AIM »
Shift every coordinate in the answers by -125 and write out again the part of the entries that opens with the line containing "906x613 pixels. How" and closes with the line containing "pyautogui.click(x=891, y=593)", both ends and the requests included. Leave the pictures out of your answer.

INFORMATION GIVEN »
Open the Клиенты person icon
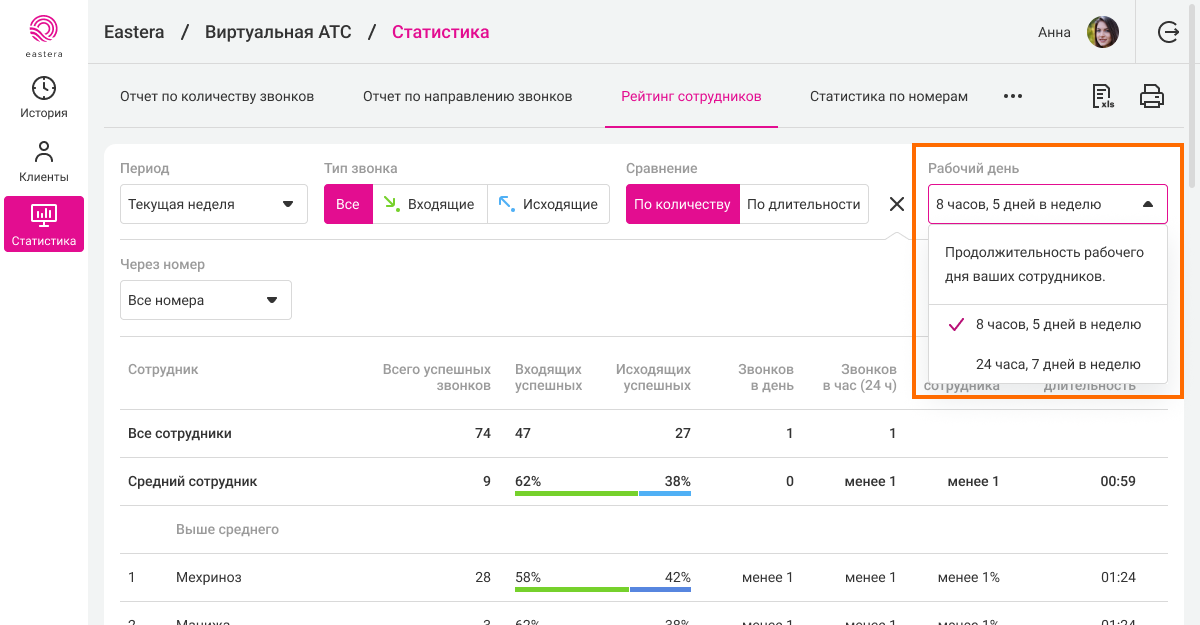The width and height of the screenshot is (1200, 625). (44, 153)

---

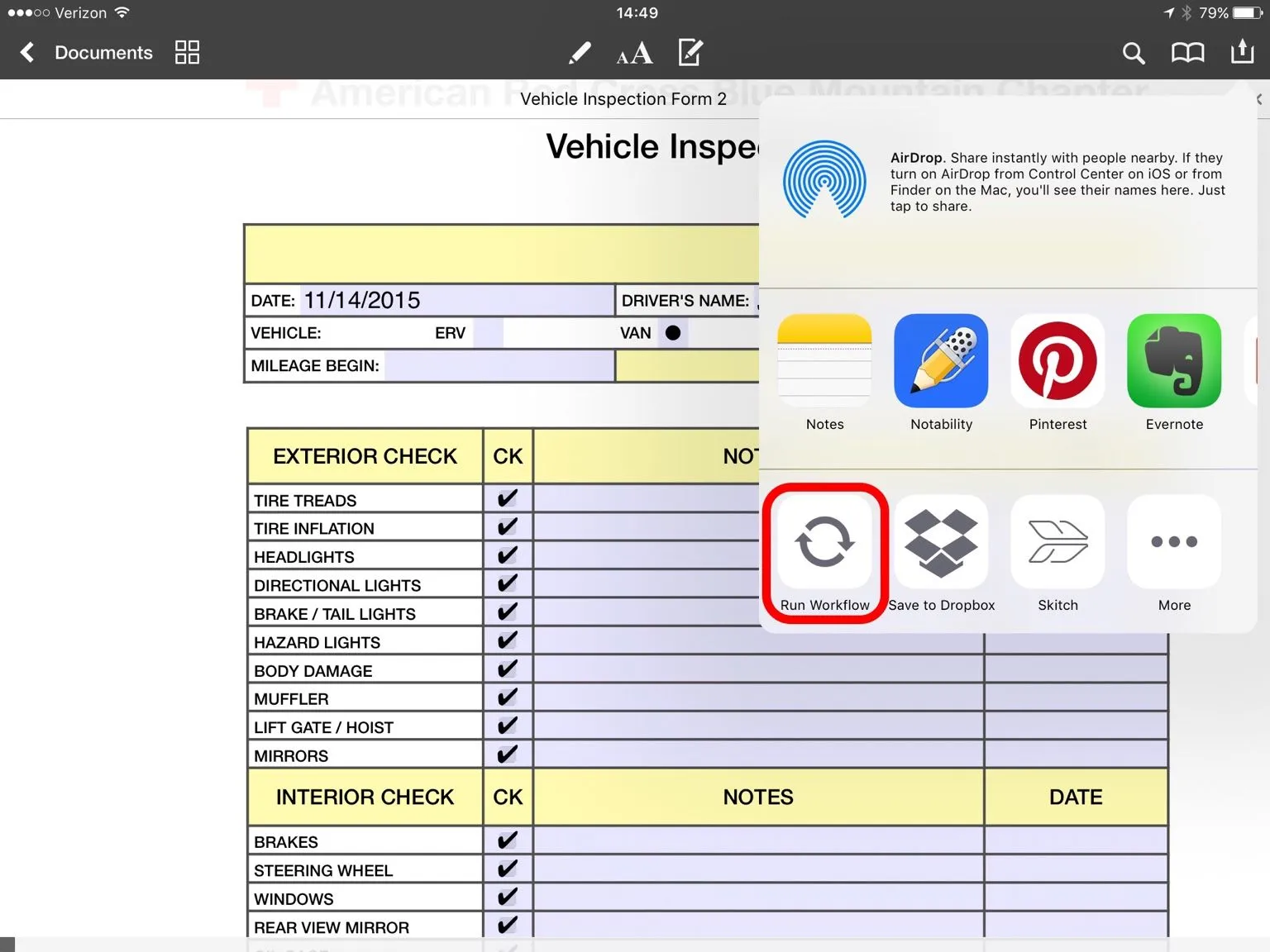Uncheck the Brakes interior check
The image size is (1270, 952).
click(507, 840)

==

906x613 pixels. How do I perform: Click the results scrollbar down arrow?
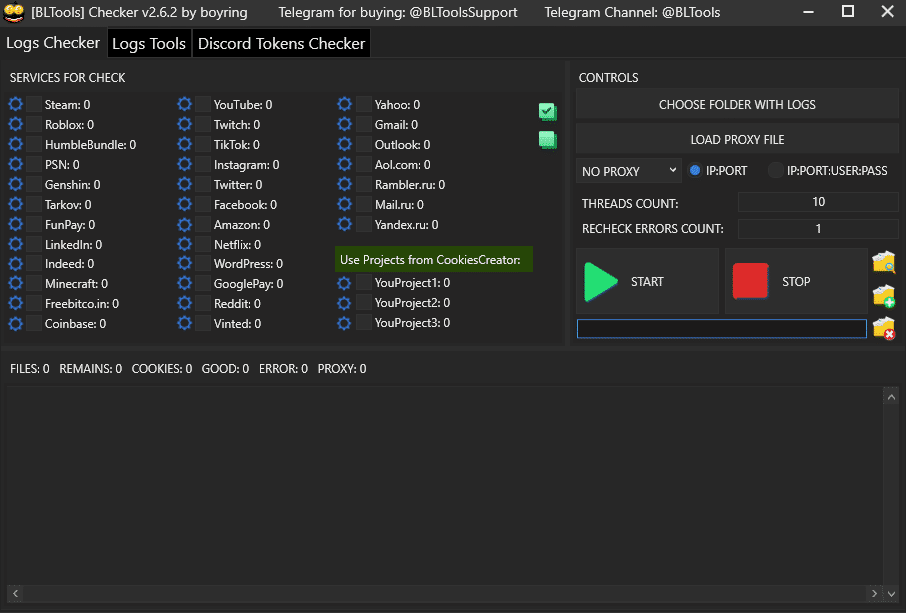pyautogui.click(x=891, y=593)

THE RESPONSE »
906x613 pixels. How do I perform: Click the results scrollbar down arrow?
pyautogui.click(x=766, y=468)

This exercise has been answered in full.